На него словно обрушилась гигантская масса теплой воды, волна с пенным гребнем, подхватила и стала возносить вверх, к самому небу. Это ощущение высоты было настолько явственным, что у него перехватило дыхание. Высоко, выше облаков и звезд, на неустойчивом, скользком гребне волны летел он куда-то, и сердце замирало от сладкой жути и страха сорваться и разбиться. Ничего вокруг, ни опоры, ни хоть какой-то надежды - только высота; балансируй на гребне, чтобы не упасть вниз... И рядом с этим было ощущение, что он, вместе со своей океанской волной, лежит на ладонях у какого-то непостижимо огромного и могучего существа, под его внимательным взглядом.

Схлынула, ударившись о прибрежную скалу, волна - и он, обессиленный и умирающий лежал на острых скалах; но прилетел ветер и поднял его в воздух, и он летел навстречу ветру, а в лицо били тугие теплые струи дождя. И на все это, улыбаясь, смотрел некто непостижимый - по-доброму ли? Равнодушно ли - как понять, если ты лишь капля дождя, лишь снежинка, лишь осенний лист, гонимый ветром...

И все кончилось. Он просто стоял среди зала перед человеком в черной одежде. У человека было грустное лицо, какое-то неопределенное, как бы все время меняющееся - только четкие шрамы наискось: три багровые полосы на лбу, три - на щеке. Темные волосы, бледная кожа; чуть сутуловатая фигура в простой одежде - это он успел разглядеть краешком глаза, прежде чем взглянул ему в глаза.
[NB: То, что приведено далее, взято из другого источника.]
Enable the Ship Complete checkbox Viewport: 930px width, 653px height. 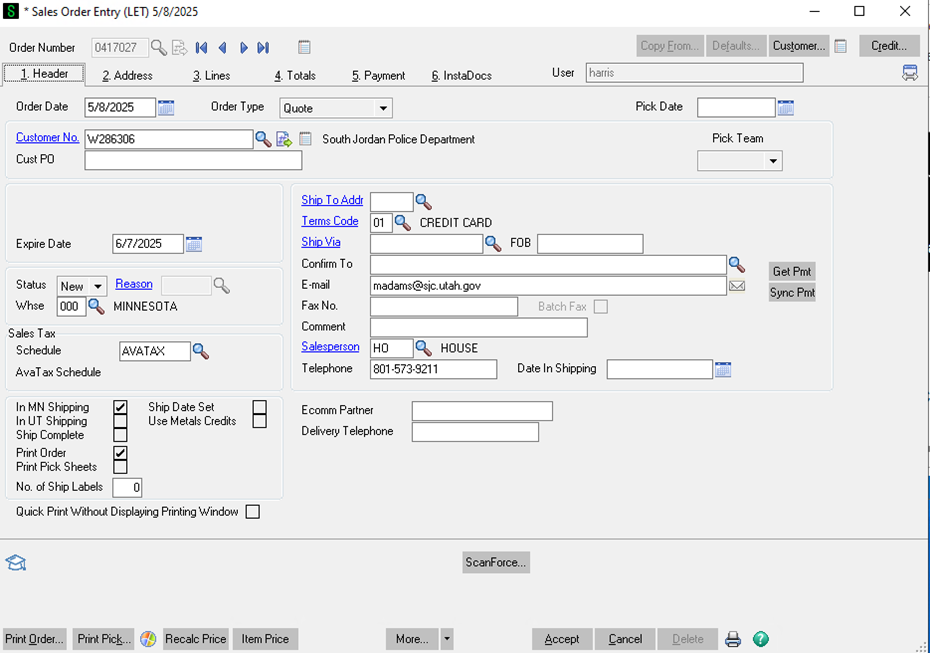120,435
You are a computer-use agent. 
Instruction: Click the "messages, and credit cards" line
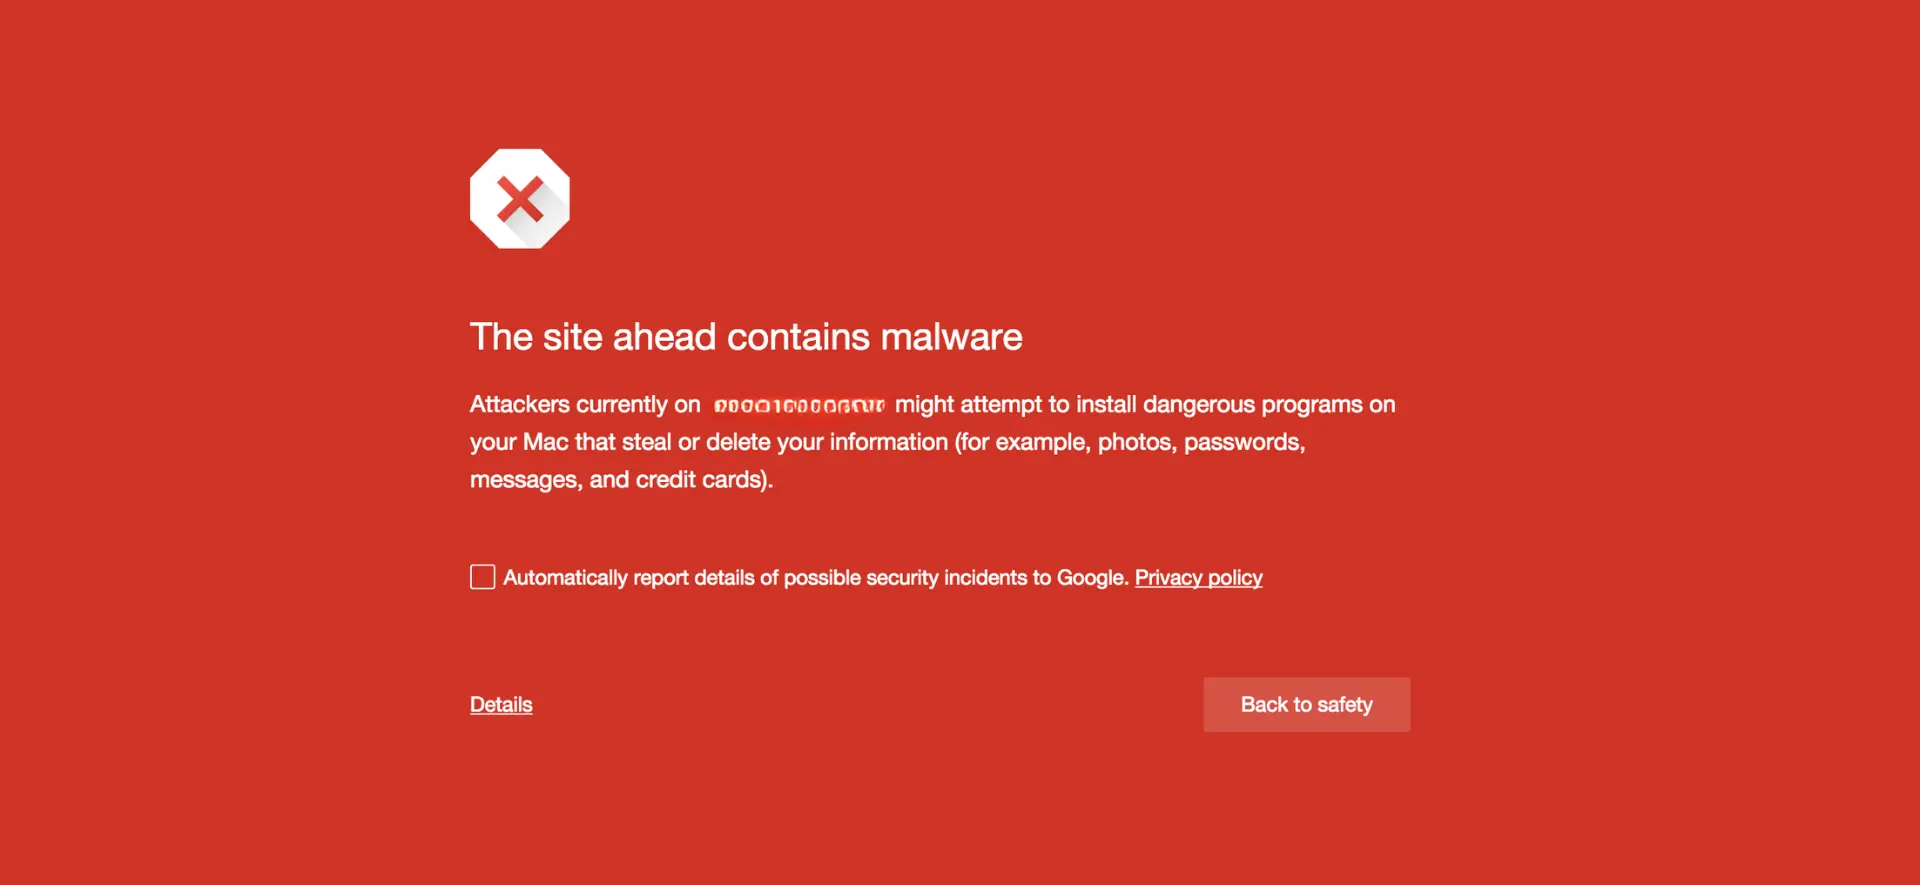tap(621, 480)
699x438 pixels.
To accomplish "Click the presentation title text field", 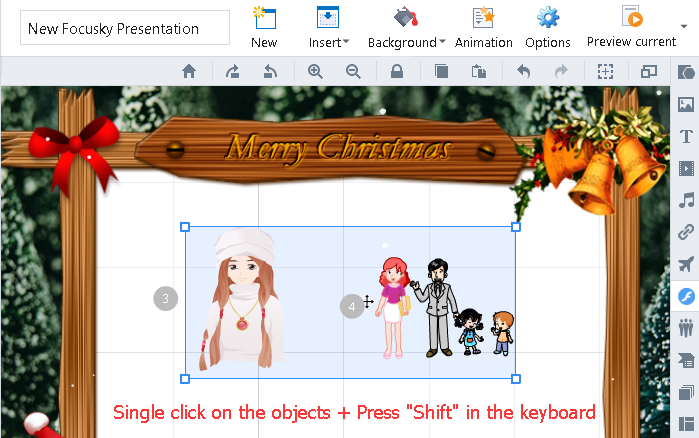I will coord(125,28).
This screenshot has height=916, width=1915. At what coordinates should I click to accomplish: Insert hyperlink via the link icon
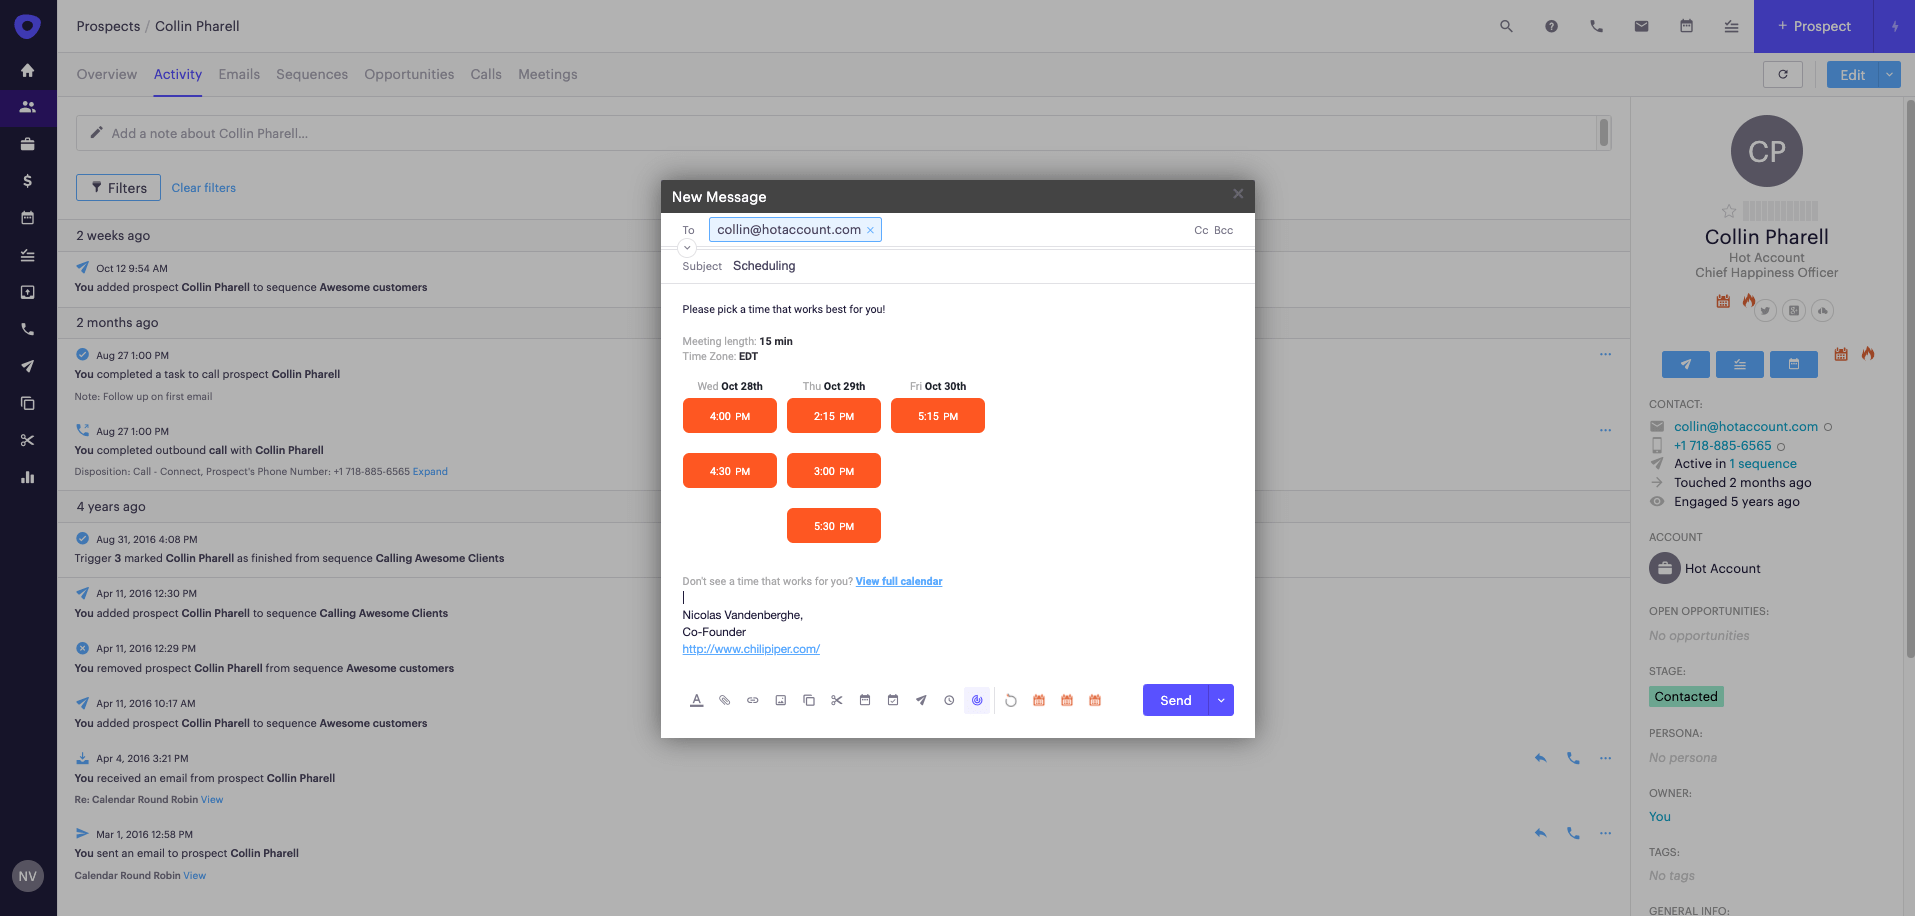point(753,700)
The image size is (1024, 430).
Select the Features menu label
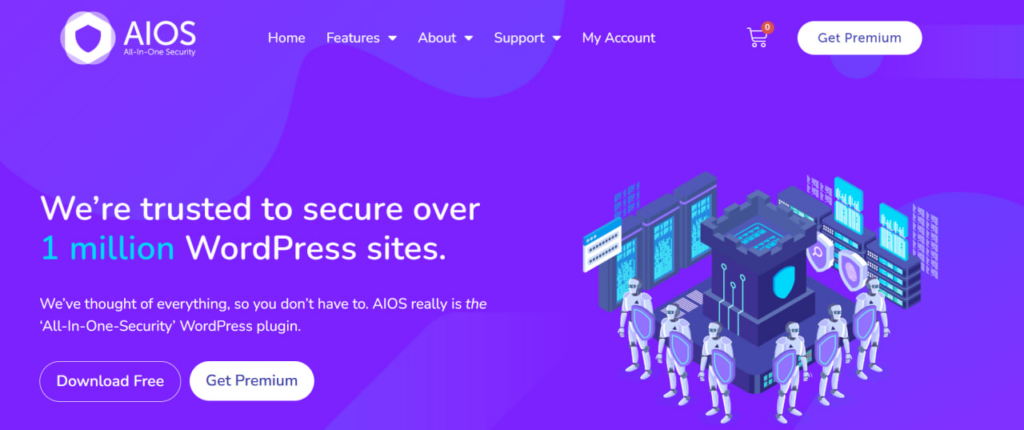click(353, 38)
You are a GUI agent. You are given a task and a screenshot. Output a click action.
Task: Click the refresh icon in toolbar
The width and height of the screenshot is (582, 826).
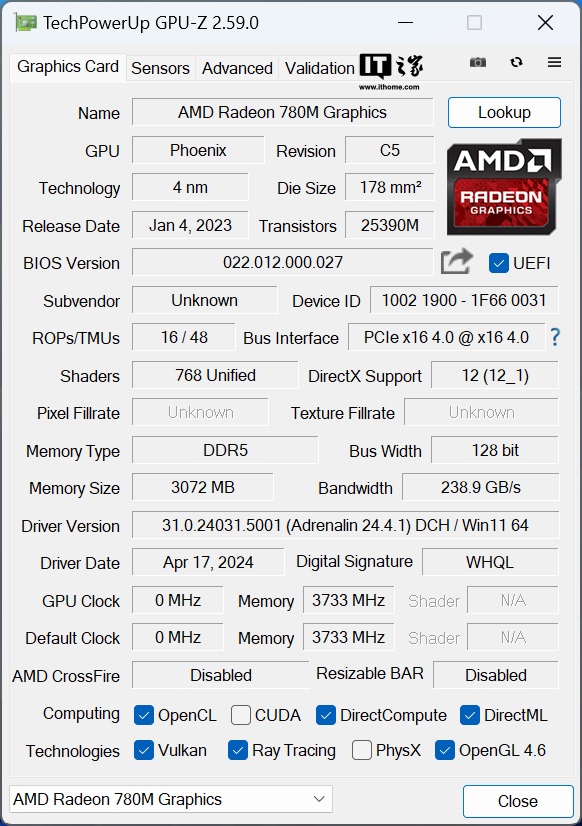516,62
И - лучше было бы мне этого не делать, успел подумать Раэндиль - опять понесло его куда-то волной и ветром, и пламенем жарче сокрытого в недрах земли, и кто-то разбирал его душу на миллионы маленьких кристалликов соли, и сыпал их на землю, и они таяли под струями дождя, что был он сам, и разносились ветром, что тоже был - он. И не было в мире ничего, чему он сам не был бы началом и завершением, истоком и концом. А кто-то все наблюдал за ним, держа на ладони мириады миров, и к каждой песчинке мира было в этом взгляде внимание, и к нему самому - но не холодное любопытство ученого, нет - забота и внимание, он чувствовал, пронизывали его насквозь. Бесконечно медленно и плавно его поставили на землю. Чувство того, что тебя изучают, плавно растаяло, оставшись странным теплом в глубине сердца.

Раэндиль очнулся. Огляделся, ничего не понимая. В зале никого не было, царил привычный полумрак. И тишина - ни песни стен, ни единого звука. "Наваждение?" - подумал он.